• [REQUIREMENT A] Arrange the records from the line containing "Task: Click the figure number N0076901" through the end of the records as a numbered list, leaving out blank lines.

• [PAGE]
# 30 Canned Foods You Never Knew Existed



## Kellog (Mar 3, 2012)

Wow. I just ran across this: 
http://www.buzzfeed.com/thefalafel/30-canned-foods-you-probably-never-knew-existed-4x8q
Who knew there's such a thing as canned cheeseburgers?? With the bun!! 
Some made me laugh...several made me go EWWWWW.... not sure #30 is legit. 
Could add some *interesting* variety to one's preps though.


----------



## Toffee (Mar 13, 2012)

It would be interesting to try the canned sushi and a few other things on there lol


----------



## Davarm (Oct 22, 2011)

Kellog said:


> Wow. I just ran across this:
> http://www.buzzfeed.com/thefalafel/30-canned-foods-you-probably-never-knew-existed-4x8q
> Who knew there's such a thing as canned cheeseburgers?? With the bun!!
> Some made me laugh...several made me go EWWWWW.... not sure #30 is legit.
> Could add some *interesting* variety to one's preps though.


I made a post the other day(Joke Of The Day) about a tourist that bought a can of fish a$$ holes at a bait shop in South Texas. He was irate because the can was empty.

That Bait Shop also had aerosol cans of "Canned Farts" but I dont think that wold qualify as "Food"


----------



## UncleJoe (Jan 11, 2009)

I like #16; Pork Brain. 3500mg of cholesterol. 1170%DV.


----------



## jungatheart (Feb 2, 2010)

Saw "Spotted Dick" canned on Amazon.


----------



## PrepN4Good (Dec 23, 2011)

I'm glad I already ate, b/c I can't imagine keeping anything down after looking at those pictgures. (where's that vomit icon when you need it??)

I knew "spotted dick" was real, it was referenced in one of the Harry Potter books so I had to look it up.


----------



## The_Blob (Dec 24, 2008)

I know that a couple of those are 'gag gifts' (armadillo & possum), I suspect many others are also


----------



## Kellog (Mar 3, 2012)

Davarm said:


> I made a post the other day(Joke Of The Day) about a tourist that bought a can of fish a$$ holes at a bait shop in South Texas. He was irate because the can was empty.

• [INPUT FOR THIS TASK]

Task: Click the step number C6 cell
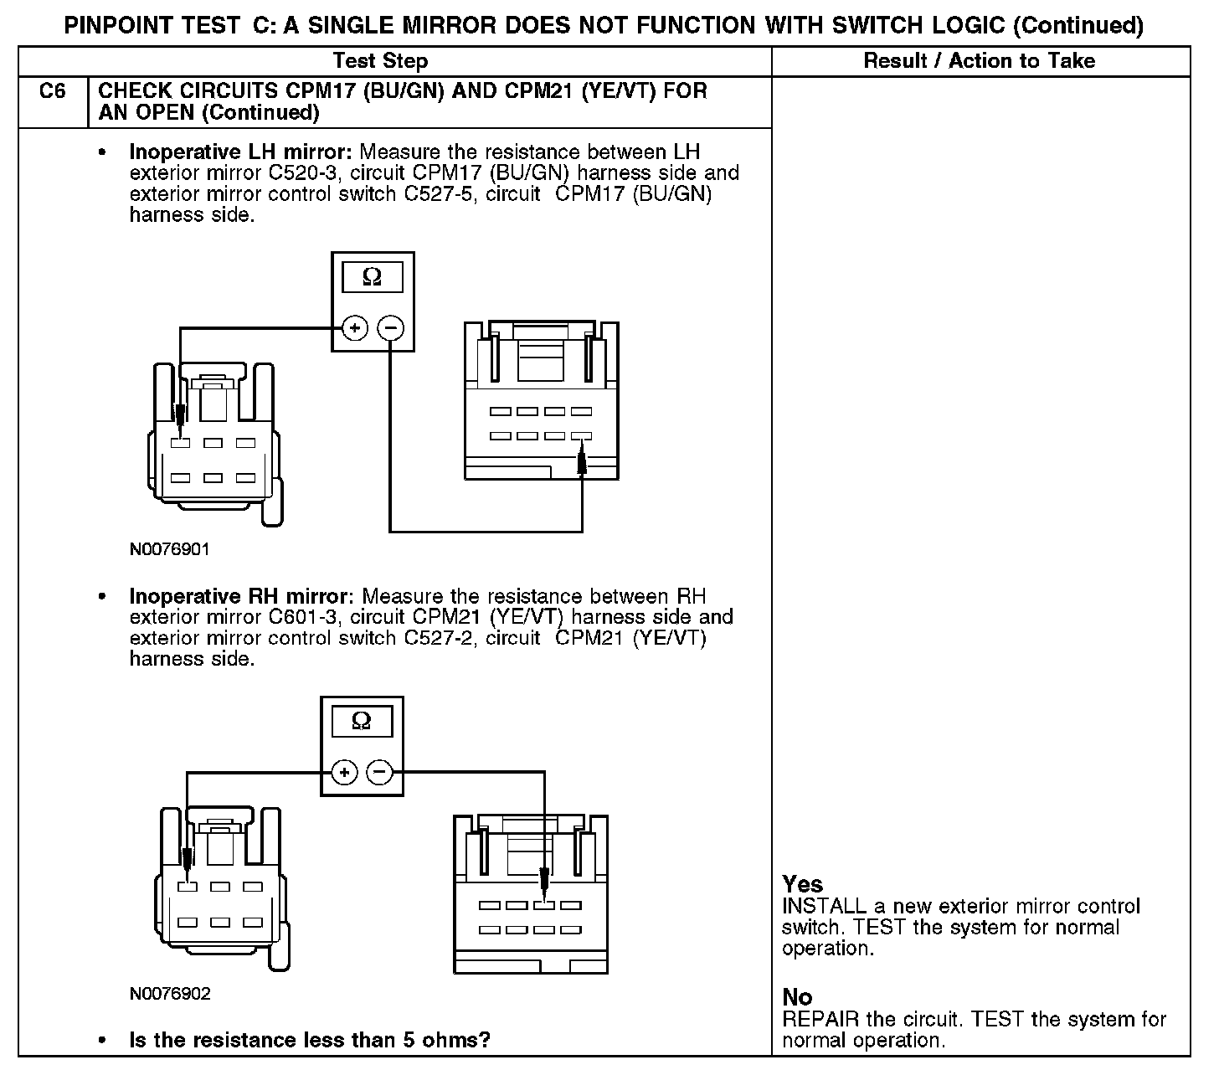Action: [52, 91]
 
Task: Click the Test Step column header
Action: [380, 61]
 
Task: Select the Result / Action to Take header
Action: [979, 61]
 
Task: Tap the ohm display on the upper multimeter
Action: [373, 277]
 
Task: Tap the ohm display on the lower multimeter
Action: [362, 721]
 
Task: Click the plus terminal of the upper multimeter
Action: [354, 327]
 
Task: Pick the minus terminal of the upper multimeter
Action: [390, 327]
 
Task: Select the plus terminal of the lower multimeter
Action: [344, 772]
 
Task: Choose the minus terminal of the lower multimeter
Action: [380, 772]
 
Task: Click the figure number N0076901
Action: [169, 550]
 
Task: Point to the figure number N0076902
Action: [170, 994]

• [REQUIREMENT B] Pick up the forum thread about unusual canned foods right after its last line.

• [WRITTEN ANSWER A]
1. Task: Click the figure number N0076901
2. Action: [169, 550]
3. Task: Point to the figure number N0076902
4. Action: [170, 994]

• [WRITTEN ANSWER B]
LOL!! Now we know what that tourist did with the can...it's on Buzzfeed!

That canned whole chicken was quite a sight. 



> *The_Blob* said: I know that a couple of those are 'gag gifts' (armadillo & possum), I suspect many others are also


Yup...gag is definitely the appropriate word....


----------



## Magus (Dec 1, 2008)

Spotted dick is on sale locally at our Kroger in the international section.Apparently it's pudding of some kind.


----------



## Toffee (Mar 13, 2012)

Magus said:


> Spotted dick is on sale locally at our Kroger in the international section.Apparently it's pudding of some kind.


It's a British pudding. It's what most of us would consider to be a moist bread, kind of like pineapple upside down cake and it has raisins, hence the spotted part.


----------



## dirtgrrl (Jun 5, 2011)

Canned whole chickens are great for soup ...


----------



## Jason (Jul 25, 2009)

I got a kick out of the "pizza flavored meat".


----------



## Davarm (Oct 22, 2011)

Toffee said:


> It's a British pudding. It's what most of us would consider to be a moist bread, kind of like pineapple upside down cake and it has raisins, hence the spotted part.


Leave it to the Brits, gotta love em though.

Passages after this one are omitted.